SQL:******* UNPARSED QUERY IS ******* 
SELECT "T1"."DUMMY" "QCSJ_C000000000300000",
       "T2"."DUMMY" "QCSJ_C000000000300001" 
  FROM "SYS"."DUAL" "T1",
       "SYS"."DUAL" "T2" 
 WHERE "T1"."DUMMY"="T2"."DUMMY"

Query block (0x2aaaac888538) unchanged 
Query block (0x2aaaac887918) before join elimination: 
SQL:******* UNPARSED QUERY IS ******* 
SELECT "from$_subquery$_003"."QCSJ_C000000000300000_0" "QCSJ_C000000000300000",
       "from$_subquery$_003"."QCSJ_C000000000300001_1" "QCSJ_C000000000300001",
       "T3"."DUMMY" "DUMMY" 
  FROM  (SELECT "T1"."DUMMY" "QCSJ_C000000000300000_0",
                "T2"."DUMMY" "QCSJ_C000000000300001_1"

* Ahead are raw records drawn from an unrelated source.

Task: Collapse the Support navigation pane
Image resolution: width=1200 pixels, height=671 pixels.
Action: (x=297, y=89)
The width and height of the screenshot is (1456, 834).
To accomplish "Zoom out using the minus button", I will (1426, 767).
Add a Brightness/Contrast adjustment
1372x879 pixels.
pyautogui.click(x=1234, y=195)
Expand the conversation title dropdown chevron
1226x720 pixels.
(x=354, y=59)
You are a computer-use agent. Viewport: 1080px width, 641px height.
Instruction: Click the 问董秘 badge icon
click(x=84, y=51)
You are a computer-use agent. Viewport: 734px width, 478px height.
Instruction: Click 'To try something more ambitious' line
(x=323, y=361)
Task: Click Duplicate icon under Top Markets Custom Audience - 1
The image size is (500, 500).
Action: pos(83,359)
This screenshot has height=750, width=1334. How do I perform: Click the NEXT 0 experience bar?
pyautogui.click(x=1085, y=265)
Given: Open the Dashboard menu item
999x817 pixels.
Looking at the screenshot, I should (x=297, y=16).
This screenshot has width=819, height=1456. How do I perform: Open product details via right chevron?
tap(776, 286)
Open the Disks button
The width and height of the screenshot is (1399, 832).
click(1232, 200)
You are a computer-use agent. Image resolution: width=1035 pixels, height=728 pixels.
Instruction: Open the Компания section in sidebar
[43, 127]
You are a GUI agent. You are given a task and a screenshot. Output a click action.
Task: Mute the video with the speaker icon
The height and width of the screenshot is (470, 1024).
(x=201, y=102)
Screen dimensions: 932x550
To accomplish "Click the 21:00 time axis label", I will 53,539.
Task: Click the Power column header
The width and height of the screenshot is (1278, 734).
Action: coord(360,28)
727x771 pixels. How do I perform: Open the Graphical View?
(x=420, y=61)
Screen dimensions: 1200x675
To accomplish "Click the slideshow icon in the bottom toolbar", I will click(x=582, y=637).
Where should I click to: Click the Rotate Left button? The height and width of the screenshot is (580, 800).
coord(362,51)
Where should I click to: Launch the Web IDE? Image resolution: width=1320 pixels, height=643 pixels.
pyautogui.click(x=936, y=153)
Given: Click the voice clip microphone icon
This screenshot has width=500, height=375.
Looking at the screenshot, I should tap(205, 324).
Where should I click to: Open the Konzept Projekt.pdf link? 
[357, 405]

           FROM "SYS"."DUAL" "T1",
                "SYS"."DUAL" "T2" 
          WHERE "T1"."DUMMY"="T2"."DUMMY") "from$_subquery$_003",
        "SYS"."DUAL" "T3" 
 WHERE "from$_subquery$_003"."QCSJ_C000000000300000_0"="T3"."DUMMY"
Apparently Oracle joins first two tables and combins them into an inline view (first query block above). At this point it must take all the rows from both tables cause it doesn’t know which of them would be used later on for further join(s) or in the result set of columns. Ergo, in case some columns might be (and in my case are) named identically, Oracle gives them unique aliases.
Then it joins the third table (btw that’s why with two tabs the error doesn’t happen) (see the second query block in the snippet). Because this is the last table to be joined and all the previous tables have got unique aliases, Oracle doesn’t give unique aliases to t3 table’s columns. Finally it restricts the result set columns list as requested by user. At this point we've got only one dummy column, from table t3.
This behavior looks like a really nasty bug as it conceals errors in development. I bumped into it (like many others) when migrated to Oracle 11g where the bug is fixed and the ansi query like this starts failing. A quick search on metalink revealed a note ID 835701.1 saying that it's been fixed in 10.2.0.5 and afterwards.